## Instruções
a) Extraia da entrevista sobre Carro Rei o trecho que começa com "Luciano Pedro Jr.: Carro" e segue até "desafia nossas percepções.", sem mudar nada.
b) Na entrevista sobre Carro Rei, reescreva em forma de lista o parágrafo que começa com "Luciano Pedro Jr.: Com certeza", mantendo os fatos principais.
c) Dê sequência à entrevista sobre o filme Carro Rei a partir do ponto em que ela termina.

## Texto exibido

------------------------------------------------------------

Luciano Pedro Jr.: Carro Rei também desafia as masculinidades. Zé Macaco é um homem mecânico que faz pole dance. Isso confunde a nossa cabeça, a partir de leituras predispostas. É um filme desconstruído, que levanta conceitos para serem questionados. Ele lida com nossas expectativas, então nos dá uma rasteira. Não é porque menino e menina são amigos que precisam se tornar um casal. Eles poderiam inclusive se beijar sem serem um casal.
Jules Elting: Aliás, Uno foi criado por dois homens, o que desafia nossas percepções.
Podemos ler Carro Rei como representação política do Brasil contemporâneo?
Luciano Pedro Jr.: Com certeza. O filme levanta um debate sobre o fascismo no Brasil. É indiscutível o quanto as ideias totalitárias cresceram nos últimos anos. Regredimos muito. Este fascismo está tomando conta das mentalidades de muitos brasileiros. O carro tem essa simbologia: no meu ver, não tem nada que simbolize melhor a ascensão social para o brasileiro do que a figura do carro. O primeiro presente que ganhamos ao passar para a fase adulta é a carteira de habilitação. Quando conquistamos o carro, isso se torna um símbolo de conquista social, de ordem individual. O individualismo tem tomado conta do país. Carro Rei entende que a juventude tem a sua potência, e está estudando meios de romper com este pensamento. Uno e Amora estão dentro da universidade com um compromisso social. Eles querem mudar a perspectiva do agronegócio. Mas existem mecanismos mais sustentáveis, que possivelmente serão a saída para o futuro. Carro Rei sintetiza o Brasil de hoje, mas não no sentido binário de opor o bem ao mal. A tecnologia não representa algo negativo em si: quando ela é utilizada a nosso favor, podemos ganhar muito com isso.

------------------------------------------------------------

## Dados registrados
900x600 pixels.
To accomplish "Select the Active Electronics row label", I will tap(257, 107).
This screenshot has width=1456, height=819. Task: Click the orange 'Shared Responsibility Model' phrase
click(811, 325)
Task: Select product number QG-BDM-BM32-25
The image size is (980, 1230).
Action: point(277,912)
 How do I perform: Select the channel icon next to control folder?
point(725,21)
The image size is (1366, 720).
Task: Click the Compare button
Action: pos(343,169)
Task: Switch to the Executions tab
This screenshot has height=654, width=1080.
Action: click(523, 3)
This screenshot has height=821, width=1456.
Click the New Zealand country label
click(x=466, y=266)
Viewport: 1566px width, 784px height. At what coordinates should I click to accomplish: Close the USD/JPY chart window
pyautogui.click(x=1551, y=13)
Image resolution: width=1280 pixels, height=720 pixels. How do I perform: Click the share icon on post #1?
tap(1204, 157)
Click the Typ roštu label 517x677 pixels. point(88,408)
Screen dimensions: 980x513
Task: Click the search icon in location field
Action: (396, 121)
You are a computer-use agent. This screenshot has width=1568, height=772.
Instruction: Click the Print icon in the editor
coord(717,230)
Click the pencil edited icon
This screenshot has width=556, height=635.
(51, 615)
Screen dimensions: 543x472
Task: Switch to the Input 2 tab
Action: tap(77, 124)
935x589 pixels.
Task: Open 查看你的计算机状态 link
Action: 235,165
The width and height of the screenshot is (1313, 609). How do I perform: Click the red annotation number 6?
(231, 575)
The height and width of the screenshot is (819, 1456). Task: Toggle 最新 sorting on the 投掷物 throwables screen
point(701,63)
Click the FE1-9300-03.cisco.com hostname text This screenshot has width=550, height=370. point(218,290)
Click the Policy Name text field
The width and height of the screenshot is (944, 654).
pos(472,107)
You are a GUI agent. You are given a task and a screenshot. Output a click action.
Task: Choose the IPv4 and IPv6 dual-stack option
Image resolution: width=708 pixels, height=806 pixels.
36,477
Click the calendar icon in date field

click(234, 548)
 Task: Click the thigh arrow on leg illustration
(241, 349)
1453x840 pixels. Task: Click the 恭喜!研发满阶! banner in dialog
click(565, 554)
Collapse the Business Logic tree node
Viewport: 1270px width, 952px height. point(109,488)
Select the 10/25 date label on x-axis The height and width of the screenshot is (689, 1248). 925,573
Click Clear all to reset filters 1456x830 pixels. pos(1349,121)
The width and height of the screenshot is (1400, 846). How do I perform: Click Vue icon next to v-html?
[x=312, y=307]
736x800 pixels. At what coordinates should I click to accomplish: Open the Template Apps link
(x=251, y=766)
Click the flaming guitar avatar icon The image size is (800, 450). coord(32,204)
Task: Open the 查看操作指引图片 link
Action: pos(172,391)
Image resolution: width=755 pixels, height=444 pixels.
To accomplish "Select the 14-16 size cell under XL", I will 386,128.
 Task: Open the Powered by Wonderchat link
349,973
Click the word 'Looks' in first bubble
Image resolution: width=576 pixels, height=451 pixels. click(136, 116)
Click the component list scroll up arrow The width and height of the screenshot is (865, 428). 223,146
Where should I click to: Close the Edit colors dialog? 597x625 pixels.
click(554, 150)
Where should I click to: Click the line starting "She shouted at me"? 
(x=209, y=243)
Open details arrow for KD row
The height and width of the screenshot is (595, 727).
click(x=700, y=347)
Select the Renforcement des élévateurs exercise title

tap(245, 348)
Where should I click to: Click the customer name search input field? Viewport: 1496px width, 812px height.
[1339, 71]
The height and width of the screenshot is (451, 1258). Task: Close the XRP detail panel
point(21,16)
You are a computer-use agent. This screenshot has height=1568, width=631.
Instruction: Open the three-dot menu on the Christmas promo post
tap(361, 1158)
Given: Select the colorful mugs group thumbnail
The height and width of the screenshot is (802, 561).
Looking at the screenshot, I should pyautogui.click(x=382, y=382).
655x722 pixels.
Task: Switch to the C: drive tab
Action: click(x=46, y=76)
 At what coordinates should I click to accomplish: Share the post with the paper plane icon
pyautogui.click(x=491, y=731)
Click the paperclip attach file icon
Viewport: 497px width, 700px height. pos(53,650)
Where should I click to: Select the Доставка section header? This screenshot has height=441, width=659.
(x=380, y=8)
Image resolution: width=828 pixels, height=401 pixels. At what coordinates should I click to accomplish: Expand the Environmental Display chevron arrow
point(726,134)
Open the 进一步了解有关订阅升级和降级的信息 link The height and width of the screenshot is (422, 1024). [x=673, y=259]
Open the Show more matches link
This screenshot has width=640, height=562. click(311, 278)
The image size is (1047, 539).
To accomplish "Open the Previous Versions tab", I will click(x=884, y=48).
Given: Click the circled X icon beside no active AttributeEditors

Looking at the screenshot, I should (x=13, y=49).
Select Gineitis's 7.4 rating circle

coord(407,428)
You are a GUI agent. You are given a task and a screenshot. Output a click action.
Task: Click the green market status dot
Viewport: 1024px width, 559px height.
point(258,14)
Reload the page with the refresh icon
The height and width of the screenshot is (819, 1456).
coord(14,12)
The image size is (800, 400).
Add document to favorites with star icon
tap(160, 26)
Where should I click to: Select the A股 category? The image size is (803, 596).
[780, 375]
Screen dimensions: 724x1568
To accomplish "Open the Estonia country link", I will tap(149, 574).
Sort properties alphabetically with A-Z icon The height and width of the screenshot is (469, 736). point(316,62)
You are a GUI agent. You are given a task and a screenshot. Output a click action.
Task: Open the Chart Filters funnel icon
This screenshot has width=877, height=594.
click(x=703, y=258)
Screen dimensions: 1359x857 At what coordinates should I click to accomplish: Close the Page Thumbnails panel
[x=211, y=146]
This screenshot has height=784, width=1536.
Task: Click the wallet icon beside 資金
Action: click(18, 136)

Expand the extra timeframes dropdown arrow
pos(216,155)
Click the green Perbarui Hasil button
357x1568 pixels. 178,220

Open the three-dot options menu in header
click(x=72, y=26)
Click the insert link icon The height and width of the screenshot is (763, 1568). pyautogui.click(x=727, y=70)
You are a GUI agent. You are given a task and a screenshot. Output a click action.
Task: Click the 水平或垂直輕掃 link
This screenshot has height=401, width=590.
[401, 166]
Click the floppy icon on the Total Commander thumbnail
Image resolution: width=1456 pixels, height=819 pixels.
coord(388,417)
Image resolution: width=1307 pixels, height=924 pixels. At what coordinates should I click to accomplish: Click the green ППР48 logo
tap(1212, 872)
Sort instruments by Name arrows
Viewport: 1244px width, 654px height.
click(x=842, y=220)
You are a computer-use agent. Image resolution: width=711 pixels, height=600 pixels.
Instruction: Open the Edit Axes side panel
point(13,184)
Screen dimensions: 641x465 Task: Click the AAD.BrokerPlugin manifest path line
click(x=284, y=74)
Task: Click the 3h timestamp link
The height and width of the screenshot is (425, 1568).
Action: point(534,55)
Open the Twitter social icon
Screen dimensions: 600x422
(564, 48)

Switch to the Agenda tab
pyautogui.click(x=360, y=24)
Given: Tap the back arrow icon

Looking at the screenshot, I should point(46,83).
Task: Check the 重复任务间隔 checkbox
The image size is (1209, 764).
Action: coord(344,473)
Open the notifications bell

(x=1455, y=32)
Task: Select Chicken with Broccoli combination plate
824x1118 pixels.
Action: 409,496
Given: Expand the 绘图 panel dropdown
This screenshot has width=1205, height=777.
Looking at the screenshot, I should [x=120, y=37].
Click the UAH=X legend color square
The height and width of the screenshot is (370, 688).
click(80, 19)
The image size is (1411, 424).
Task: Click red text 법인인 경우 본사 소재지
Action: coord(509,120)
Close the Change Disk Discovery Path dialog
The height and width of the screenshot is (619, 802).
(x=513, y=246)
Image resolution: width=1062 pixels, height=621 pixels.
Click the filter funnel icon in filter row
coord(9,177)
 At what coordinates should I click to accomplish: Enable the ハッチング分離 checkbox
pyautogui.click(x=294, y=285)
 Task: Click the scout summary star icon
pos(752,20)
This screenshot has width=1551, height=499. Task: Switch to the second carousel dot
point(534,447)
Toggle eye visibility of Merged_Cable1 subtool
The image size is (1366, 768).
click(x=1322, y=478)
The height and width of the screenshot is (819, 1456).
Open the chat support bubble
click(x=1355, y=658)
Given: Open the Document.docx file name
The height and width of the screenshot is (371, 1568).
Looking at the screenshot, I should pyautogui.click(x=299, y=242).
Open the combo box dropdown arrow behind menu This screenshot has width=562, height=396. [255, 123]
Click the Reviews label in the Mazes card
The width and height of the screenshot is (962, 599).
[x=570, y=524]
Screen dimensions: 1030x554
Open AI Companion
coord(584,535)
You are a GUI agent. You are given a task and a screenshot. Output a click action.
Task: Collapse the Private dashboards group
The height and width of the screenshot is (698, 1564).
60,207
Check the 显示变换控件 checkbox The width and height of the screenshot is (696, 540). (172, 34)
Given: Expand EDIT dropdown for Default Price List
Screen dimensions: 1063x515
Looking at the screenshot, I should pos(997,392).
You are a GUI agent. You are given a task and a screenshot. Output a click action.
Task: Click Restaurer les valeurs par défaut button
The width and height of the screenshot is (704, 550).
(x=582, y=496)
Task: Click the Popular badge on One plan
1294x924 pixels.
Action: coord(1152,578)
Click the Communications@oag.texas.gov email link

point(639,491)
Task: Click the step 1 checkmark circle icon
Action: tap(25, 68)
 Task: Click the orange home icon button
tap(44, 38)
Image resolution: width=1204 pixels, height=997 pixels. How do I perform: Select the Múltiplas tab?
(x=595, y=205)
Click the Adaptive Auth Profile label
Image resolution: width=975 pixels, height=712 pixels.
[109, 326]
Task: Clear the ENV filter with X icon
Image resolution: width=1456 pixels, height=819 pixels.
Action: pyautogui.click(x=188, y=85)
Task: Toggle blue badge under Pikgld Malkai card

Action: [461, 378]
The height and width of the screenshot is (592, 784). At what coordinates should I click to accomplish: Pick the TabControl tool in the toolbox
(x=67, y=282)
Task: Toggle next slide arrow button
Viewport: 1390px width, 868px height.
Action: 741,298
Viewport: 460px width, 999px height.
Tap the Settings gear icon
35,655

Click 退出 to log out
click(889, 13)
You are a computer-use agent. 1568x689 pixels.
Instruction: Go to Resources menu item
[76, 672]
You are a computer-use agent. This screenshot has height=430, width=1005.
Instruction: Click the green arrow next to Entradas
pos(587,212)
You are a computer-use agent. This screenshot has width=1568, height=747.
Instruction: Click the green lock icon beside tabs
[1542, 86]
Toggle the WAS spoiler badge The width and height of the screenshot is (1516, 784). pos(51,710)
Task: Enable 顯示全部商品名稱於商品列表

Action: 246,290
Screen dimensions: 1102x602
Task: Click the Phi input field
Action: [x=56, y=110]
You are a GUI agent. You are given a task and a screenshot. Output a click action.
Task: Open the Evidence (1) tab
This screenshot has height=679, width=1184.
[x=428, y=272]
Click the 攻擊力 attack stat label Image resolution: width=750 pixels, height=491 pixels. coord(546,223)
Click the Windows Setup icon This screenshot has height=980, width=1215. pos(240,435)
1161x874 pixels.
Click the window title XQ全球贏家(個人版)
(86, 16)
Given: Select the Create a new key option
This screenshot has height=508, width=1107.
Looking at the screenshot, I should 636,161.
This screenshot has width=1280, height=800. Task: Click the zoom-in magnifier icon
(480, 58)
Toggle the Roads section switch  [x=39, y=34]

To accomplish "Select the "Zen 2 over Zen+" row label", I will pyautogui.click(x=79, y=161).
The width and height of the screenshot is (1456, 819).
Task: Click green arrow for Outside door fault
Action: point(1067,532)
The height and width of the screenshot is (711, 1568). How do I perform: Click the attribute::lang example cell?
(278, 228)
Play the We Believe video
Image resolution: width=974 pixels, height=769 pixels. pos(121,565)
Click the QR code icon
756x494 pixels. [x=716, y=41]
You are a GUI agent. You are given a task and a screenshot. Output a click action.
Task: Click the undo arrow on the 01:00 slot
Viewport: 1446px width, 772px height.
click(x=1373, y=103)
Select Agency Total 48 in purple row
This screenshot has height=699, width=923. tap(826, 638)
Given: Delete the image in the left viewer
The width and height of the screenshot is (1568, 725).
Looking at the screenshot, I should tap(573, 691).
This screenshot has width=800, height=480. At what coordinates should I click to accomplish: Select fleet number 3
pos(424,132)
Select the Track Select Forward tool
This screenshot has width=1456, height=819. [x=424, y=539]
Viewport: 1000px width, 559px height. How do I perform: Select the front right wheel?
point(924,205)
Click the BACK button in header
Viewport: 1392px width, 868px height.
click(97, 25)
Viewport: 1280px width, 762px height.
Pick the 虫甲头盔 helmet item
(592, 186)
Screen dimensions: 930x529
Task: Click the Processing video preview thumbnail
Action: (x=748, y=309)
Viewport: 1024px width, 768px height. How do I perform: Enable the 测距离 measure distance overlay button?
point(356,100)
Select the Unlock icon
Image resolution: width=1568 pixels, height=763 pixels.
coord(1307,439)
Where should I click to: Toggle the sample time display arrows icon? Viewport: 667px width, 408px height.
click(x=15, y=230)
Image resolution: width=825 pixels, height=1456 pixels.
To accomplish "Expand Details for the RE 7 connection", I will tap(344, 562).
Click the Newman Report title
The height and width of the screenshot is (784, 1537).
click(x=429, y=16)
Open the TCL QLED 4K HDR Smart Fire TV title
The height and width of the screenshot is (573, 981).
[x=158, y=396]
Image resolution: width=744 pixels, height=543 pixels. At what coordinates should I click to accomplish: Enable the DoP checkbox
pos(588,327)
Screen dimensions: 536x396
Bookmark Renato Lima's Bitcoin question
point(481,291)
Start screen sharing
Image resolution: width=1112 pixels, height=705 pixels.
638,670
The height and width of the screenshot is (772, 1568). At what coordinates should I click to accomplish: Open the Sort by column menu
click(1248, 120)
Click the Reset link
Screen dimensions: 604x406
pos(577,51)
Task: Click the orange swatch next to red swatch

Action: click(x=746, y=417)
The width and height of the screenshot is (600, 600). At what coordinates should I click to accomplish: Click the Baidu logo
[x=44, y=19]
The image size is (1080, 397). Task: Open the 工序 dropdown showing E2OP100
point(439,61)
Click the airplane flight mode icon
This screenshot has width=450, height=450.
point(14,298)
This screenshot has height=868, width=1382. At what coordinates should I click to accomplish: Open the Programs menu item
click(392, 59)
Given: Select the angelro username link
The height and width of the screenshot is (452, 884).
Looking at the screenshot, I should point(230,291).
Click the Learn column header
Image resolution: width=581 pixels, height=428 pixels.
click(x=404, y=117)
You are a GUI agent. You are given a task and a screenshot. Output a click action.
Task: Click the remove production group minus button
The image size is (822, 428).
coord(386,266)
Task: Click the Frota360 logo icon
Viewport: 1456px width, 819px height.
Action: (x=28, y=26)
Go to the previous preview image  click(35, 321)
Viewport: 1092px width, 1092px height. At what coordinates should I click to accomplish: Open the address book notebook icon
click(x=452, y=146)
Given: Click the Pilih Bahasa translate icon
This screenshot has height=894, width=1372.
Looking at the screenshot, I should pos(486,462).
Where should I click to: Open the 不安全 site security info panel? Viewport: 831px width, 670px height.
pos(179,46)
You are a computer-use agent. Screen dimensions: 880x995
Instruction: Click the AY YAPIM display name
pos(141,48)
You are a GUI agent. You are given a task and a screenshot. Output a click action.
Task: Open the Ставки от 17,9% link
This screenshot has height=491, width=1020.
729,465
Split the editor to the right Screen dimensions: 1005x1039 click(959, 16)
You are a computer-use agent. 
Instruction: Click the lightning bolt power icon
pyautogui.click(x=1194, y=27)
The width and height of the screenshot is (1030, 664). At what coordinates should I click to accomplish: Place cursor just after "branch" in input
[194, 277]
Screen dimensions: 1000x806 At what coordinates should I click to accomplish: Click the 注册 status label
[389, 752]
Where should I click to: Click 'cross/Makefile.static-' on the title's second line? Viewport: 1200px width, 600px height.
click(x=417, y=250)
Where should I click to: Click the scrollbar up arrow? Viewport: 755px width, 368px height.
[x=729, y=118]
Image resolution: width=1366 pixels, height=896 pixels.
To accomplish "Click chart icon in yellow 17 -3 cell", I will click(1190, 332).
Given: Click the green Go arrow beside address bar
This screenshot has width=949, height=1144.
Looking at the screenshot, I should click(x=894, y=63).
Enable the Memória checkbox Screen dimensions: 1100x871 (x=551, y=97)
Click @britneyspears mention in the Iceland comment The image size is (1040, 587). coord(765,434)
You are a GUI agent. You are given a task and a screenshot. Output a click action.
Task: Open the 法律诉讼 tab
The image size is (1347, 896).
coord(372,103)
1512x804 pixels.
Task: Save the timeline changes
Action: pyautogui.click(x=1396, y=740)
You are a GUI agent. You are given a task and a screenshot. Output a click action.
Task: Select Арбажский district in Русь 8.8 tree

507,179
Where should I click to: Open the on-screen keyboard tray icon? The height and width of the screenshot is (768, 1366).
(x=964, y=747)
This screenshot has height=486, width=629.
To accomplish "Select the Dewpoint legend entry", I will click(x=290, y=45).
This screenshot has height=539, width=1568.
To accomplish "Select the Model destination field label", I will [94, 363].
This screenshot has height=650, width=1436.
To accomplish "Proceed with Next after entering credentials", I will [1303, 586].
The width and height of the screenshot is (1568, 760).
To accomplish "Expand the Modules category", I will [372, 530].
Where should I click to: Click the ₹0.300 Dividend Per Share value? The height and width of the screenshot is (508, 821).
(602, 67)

------------------------------------------------------------

## Respostas
a)
Luciano Pedro Jr.: Carro Rei também desafia as masculinidades. Zé Macaco é um homem mecânico que faz pole dance. Isso confunde a nossa cabeça, a partir de leituras predispostas. É um filme desconstruído, que levanta conceitos para serem questionados. Ele lida com nossas expectativas, então nos dá uma rasteira. Não é porque menino e menina são amigos que precisam se tornar um casal. Eles poderiam inclusive se beijar sem serem um casal.
Jules Elting: Aliás, Uno foi criado por dois homens, o que desafia nossas percepções.

b)
- O filme abre um debate sobre o fascismo no Brasil, onde as ideias totalitárias cresceram nos últimos anos e houve um grande retrocesso.
- O carro simboliza a ascensão social do brasileiro: a carteira de habilitação é o primeiro presente da vida adulta, e ter um carro vira símbolo de conquista social e individual.
- O individualismo tem tomado conta do país.
- O filme reconhece a força da juventude, que busca meios de romper com esse pensamento. Uno e Amora estão na universidade com um compromisso social e querem mudar a visão do agronegócio. Existem caminhos mais sustentáveis que podem ser a saída para o futuro.
- O filme resume o Brasil de hoje sem opor o bem ao mal de forma binária. A tecnologia não é negativa em si e, usada a nosso favor, pode trazer muitos ganhos.

c)
Jules Elting: O filme não fala claramente quais são as causas do mal, e nem oferece soluções exatas. Mesmo assim, ele indica alguns caminhos. Acho interessante que as duas personagens femininas, através do corpo e da força da natureza, consigam apresentar perspectivas de mudança. Isso é muito bonito, especialmente no Brasil de hoje, em relação aos povos originários. Precisamos nos reconectar, e tem o elemento das sementes, do sangue, do corpo físico. Existe algo muito profundo nesta representação, algo que nem foi analisado em tanta profundidade pela crítica de cinema até agora.
Luciano Pedro Jr.: Enquanto discussão, esse é um filme muito brasileiro, inclusive na estética. Meu pai brincou que a oficina do filme era bem precária, e ele imaginava encontrar algo mais high-tech, mais estadunidense. Mas essa é a nossa estética. É algo mambembe: como desenvolvemos a tecnologia a partir de tão pouco?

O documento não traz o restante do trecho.